Closed. This question needs to be more focused. It is not currently accepting answers.
Want to improve this question? Update the question so it focuses on one problem only by editing this post.
Closed 6 years ago.
Improve this question
Currently I'm working on python project that requires implement some background jobs (mostly for email sending and heavily database updates). I use Redis for task broker. So in this point I have two candidates: Celery and RQ. I had some experience with these job queues, but I want to ask you guys to share you experience of using this tools. So.
What pros and cons to use Celery vs. RQ.
Any examples of projects/task suitable to use Celery vs. RQ.
Celery looks pretty complicated but it's full featured solution. Actually I don't think that I need all these features. From other side RQ is very simple (e.g configuration, integration), but it seems that it lacks some useful features (e.g task revoking, code auto-reloading)
Here is what I have found while trying to answer this exact same question. It's probably not comprehensive, and may even be inaccurate on some points.
In short, RQ is designed to be simpler all around. Celery is designed to be more robust. They are both excellent.

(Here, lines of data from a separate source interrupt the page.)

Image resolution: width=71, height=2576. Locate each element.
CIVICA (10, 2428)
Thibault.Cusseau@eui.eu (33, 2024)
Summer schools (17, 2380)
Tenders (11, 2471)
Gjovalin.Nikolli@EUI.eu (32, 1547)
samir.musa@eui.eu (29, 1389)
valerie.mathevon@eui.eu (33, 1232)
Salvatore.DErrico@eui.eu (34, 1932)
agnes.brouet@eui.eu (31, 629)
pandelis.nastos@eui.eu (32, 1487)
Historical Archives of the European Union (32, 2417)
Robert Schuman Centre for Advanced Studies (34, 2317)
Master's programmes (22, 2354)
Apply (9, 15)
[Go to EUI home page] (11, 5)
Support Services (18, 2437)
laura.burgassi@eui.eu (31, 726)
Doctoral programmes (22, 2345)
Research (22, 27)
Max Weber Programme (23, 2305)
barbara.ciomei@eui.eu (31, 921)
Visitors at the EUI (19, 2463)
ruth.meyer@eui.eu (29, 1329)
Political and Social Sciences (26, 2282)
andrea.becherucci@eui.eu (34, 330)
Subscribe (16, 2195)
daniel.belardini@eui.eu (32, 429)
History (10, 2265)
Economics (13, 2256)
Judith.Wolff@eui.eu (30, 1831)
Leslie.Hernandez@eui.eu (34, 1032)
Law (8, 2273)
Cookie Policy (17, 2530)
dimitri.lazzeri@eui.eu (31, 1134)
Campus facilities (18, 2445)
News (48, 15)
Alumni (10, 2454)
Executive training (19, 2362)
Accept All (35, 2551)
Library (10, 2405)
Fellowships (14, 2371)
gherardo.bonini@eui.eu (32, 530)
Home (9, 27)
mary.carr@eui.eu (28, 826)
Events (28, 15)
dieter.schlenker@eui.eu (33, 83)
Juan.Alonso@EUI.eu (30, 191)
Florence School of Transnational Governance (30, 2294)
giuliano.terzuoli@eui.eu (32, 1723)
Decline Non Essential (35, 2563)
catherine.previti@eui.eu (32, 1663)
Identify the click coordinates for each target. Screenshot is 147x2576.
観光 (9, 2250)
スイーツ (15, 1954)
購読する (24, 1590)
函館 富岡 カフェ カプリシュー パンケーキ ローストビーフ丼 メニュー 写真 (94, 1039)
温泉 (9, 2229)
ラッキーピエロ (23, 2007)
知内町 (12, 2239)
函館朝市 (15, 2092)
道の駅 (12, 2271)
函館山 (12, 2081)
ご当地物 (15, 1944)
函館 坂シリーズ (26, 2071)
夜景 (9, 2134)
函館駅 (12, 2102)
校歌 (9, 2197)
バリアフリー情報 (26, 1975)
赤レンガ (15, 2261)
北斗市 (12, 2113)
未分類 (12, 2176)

Documentation. RQ's documentation is comprehensive without being complex, and mirrors the project's overall simplicity - you never feel lost or confused. Celery's documentation is also comprehensive, but expect to be re-visiting it quite a lot when you're first setting things up as there are too many options to internalize
Monitoring. Celery's Flower and the RQ dashboard are both very simple to setup and give you at least 90% of all information you would ever want
Broker support. Celery is the clear winner, RQ only supports Redis. This means less documentation on "what is a broker", but also means you cannot switch brokers in the future if Redis no longer works for you. For example, Instagram considered both Redis and RabbitMQ with Celery. This is important because different brokers have different guarantees e.g. Redis cannot (as of writing) guarantee 100% that your messages are delivered.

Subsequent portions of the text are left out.